Bruits divers du côté des clowns pour :
Scène 3
Entrée de la Cavalière. Cris moqueurs des clowns. Claquement du fouet de Monsieur Loyal. Silence.
(…)
Fragment 2
Scène 4
Entrée du Vieillard. Le chahut se calme petit à petit, car le Vieillard en impose. Dès ses premiers mots, le silence sera total.
Le Vieillard
Je suis Aloïs Oscar Mon’ Fuller. Ce nom vous est connu. Ce nom appartient à la légende des bâtisseurs d’empire. Vous connaissez tous l’histoire du petit garçon qui ramassa une pièce de cent sous dans une crotte de chien et la fit fructifier au centuple. C’était moi. Je me souviens avec attendrissement de cet enfant, il y a cent ans déjà ! Cent ans se sont passés durant lesquels son nom, le mien ! est devenu un cri de ralliement sur les places boursières, la bannière d’un Empire s’étendant sur les cinq continents. Sans parler du sixième parce qu’il n’existe pas mais cela mon empire n’en a cure, il passe sous les océans, parcourt les ondes, tourne dans l’espace, se ramifie dans le sol et enserre dans son réseau des milliards d’existences.
Hé bien, figurez-vous, cet empire ne vaut à présent pas plus pour moi que la crotte de chien dans laquelle j’ai trouvé ma première pièce. Ceci vous étonne, n’est-ce pas ? Je vais vous dire pourquoi. C’est que, maintenant, je fais moi-même sous moi comme un toutou. Le cœur n’y est plus; les poumons, de vraies éponges d’arrière-cuisine; les reins, un tas de pierres. Qu’est-ce que vous voulez que ça me fasse, moi, ces banques, ces tankers, ces capitaux flottants, ces flottes aériennes ? Que voulez-vous que ça me fasse ? Hé bien, malgré tout, ça me fait ! Quand je vois la horde de mes cent soixante-quatre héritiers prête à s’entre-déchirer sans même attendre de me fermer les yeux, je n’ai qu’un rêve, tout dilapider, tout disperser, tout volatiliser. Ce n’est qu’un rêve, rien ne peut plus freiner l’ascension de mes titres, la prolifération de mes avoirs, l’infernal accroissement de ma richesse ! L’énergie d’un homme jeune n’y parviendrait pas ! Alors moi ! Moi !
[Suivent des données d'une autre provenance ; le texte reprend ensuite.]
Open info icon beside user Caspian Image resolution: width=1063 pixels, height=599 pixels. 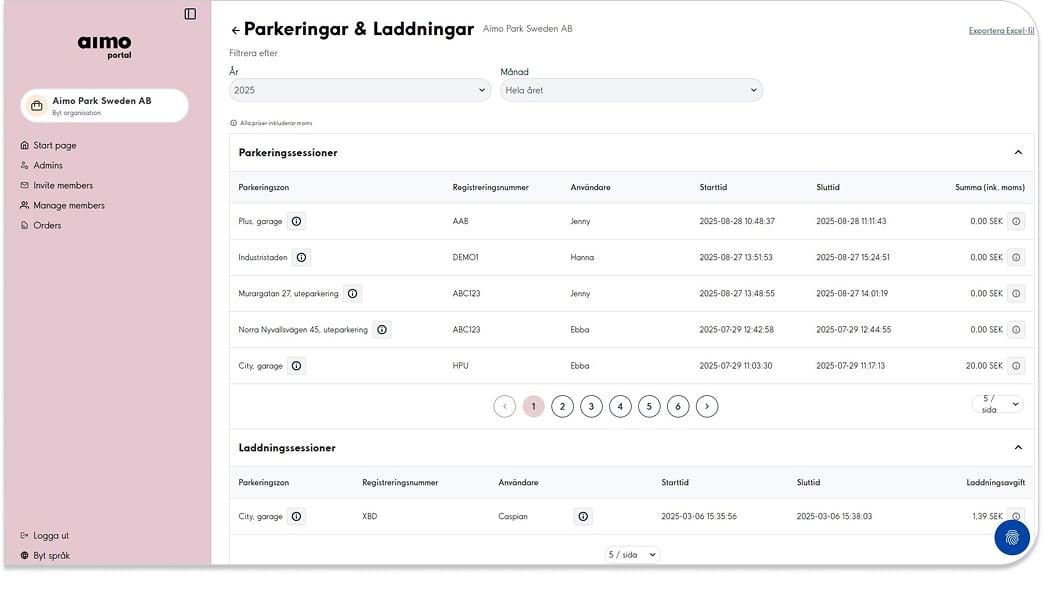tap(583, 516)
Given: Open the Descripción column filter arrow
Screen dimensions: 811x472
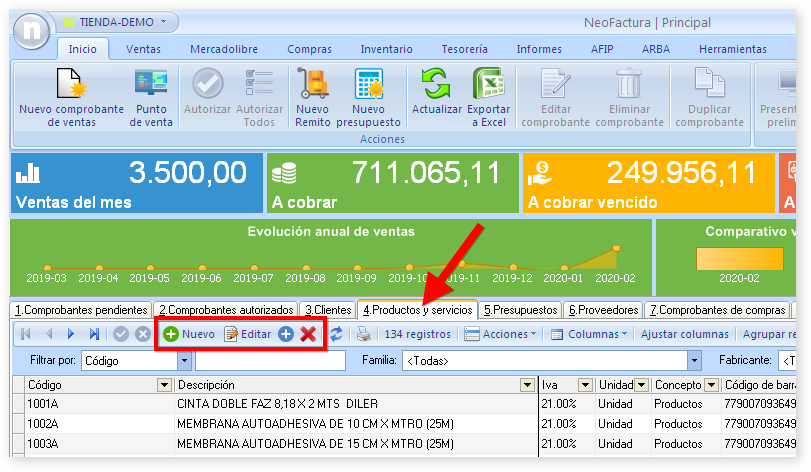Looking at the screenshot, I should pyautogui.click(x=527, y=385).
Moi ? Je vis tapi derrière les vitres fumées de mes limousines, mon bassin d’aisance à portée de la main et mes couches de rechange pour quand je m’oublie, inquiet du tic-tac de mon cœur automatique et du ronronnement de ma dialyse. Et je pointe mon œil cybernétique sur la belle jeunesse des rues, je l’observe tel un vampire impuissant, je vois ces beaux corps nouveaux comme en transparence, la circulation du sang, l’arborescence des nerfs, et les viscères mordorés aux mécanismes d’horloge ! Et je rumine le gaspillage qui est fait de cette splendide vitalité !
Mes amis, j’ai toujours négligé les douceurs de l’existence. J’ai asservi mes désirs, mes envies à mon ambition. Et aujourd’hui résonne dans mon corps ruiné le brame de la bête pour la vie ! Je suis venu vous trouver pour que vous m’aidiez. Je connais la nouvelle loi. Je suis prêt à brader mon empire pour me bâtir un corps tout neuf. Je veux pouvoir choisir sur pied comme on fait d’un bétail, là, le cœur de mes vingt ans, là, les poumons de l’athlète, là, les yeux de ma jeunesse, là, la bitte de l’étalon ! Je vous demande de m’aider, je ne lésinerai pas sur les récompenses. Des fortunes vont s’ériger en un clin d’œil pour ceux qui savent saisir leur chance. La chasse est ouverte, messieurs. Les trophées en seront mes glandes de demain, mes organes de demain. Mon corps de demain, voilà le grand’oeuvre auquel aujourd’hui je vous convie. J’ai dit.
Ovation et sarabande des clowns.
Clown n°1
Ô Aloïs Oscar ! Tu vivras cent ans encore ! Ta légende n’est pas achevée et pour cette future épopée, nous cavalerons à tes côtés. Tu veux le cœur de tes vingt ans ? Tu l’auras ! Tu veux les poumons de l’athlète ? Tu les auras ! Les yeux de ta jeunesse ? Nous te les dénicherons ! La bitte de l’étalon ? Nous te la dégoterons ! Nous, tout ce que nous te demandons, Oscar Aloïs, ce n’est rien qu’une breloque : des couilles en or !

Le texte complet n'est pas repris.